Gain Therapeutics, Inc. has secured non-dilutive funding, which directly offsets operating expenses like Research & Development (R&D). For instance, R&D expenses decreased in Q1 2025 partly due to research grant income.

• Funding support has been announced from The Michael J. Fox Foundation for Parkinson's Research (MJFF) and The Silverstein Foundation for Parkinson's with GBA for the GT-02287 program.
• The company was supported by Innosuisse, the Swiss Innovation Agency, with a grant of CHF 2.5 million (approximately $2.8 million) to develop GT-02287.
• This funding added to a prior CHF 1.5 million funding received from Innosuisse in 2021.
• The program also received support from the Eurostars-2 joint program with co-funding from the European Union Horizon 2020 research.

Potential future milestone payments from strategic licensing agreements.

The business model anticipates revenue generation down the line from its proprietary platform and licensed assets.

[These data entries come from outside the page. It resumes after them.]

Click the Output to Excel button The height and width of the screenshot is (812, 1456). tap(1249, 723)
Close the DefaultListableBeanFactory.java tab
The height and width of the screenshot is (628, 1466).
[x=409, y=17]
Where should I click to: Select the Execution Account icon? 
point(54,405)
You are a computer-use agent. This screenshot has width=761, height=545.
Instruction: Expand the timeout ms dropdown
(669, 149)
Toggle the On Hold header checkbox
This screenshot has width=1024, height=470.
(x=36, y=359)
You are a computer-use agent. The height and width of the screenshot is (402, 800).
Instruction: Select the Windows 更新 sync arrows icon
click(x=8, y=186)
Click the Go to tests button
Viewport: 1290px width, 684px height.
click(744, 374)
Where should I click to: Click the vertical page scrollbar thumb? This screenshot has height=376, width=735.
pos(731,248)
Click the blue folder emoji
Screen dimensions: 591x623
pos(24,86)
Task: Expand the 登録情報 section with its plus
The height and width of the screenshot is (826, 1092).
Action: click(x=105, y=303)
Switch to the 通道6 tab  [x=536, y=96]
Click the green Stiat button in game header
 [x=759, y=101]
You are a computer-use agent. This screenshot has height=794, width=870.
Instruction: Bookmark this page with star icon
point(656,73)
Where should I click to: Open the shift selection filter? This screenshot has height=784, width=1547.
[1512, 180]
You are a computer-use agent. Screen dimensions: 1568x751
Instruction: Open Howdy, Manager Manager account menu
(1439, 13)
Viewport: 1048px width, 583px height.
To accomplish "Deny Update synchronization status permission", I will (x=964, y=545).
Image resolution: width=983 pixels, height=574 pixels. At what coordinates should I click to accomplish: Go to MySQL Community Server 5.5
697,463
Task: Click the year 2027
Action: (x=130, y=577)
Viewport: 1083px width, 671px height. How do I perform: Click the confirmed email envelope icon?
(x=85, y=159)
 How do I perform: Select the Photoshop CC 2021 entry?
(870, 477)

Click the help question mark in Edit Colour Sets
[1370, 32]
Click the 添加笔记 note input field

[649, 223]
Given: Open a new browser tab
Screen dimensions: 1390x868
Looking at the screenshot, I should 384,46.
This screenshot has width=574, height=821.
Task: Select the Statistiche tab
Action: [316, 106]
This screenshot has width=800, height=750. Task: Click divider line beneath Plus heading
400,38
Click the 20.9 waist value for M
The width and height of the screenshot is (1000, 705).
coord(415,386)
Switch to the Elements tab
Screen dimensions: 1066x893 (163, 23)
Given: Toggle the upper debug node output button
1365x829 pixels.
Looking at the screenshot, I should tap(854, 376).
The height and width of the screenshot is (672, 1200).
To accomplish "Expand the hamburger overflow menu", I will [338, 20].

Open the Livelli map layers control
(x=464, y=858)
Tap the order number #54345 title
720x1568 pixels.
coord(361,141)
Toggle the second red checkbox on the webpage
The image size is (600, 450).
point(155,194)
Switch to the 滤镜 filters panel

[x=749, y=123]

The terms of these arrangements typically outline specific non-cash or cash payments tied to progress.

Potential future royalties from commercialized products developed via the platform.

Should any of the pipeline programs, such as the lead candidate GT-02287, reach commercialization, royalties on net sales would become a significant, recurring revenue stream. The Magellan™ platform is used to identify targets for various therapeutic areas.

Equity financing through public offerings (ATM or secondary offerings).

This is the most concrete, near-term source of cash infusion to fund operations, given the lack of product sales. You've seen them execute on this recently to extend the cash runway.

• In November 2025, Gain Therapeutics, Inc. filed for an At-The-Market (ATM) offering authorization up to $35,530,980.56.
• As of November 2025, the company had already sold an aggregate of $14,469,019.44 under the original ATM agreement established in September 2024.
• In July 2025, the company priced an underwritten public offering expecting aggregate gross proceeds of approximately $7.0 million.
• For the second quarter of 2025, the company highlighted a public offering that raised $7.1 million.

The cash position as of September 30, 2025, was $8.8 million.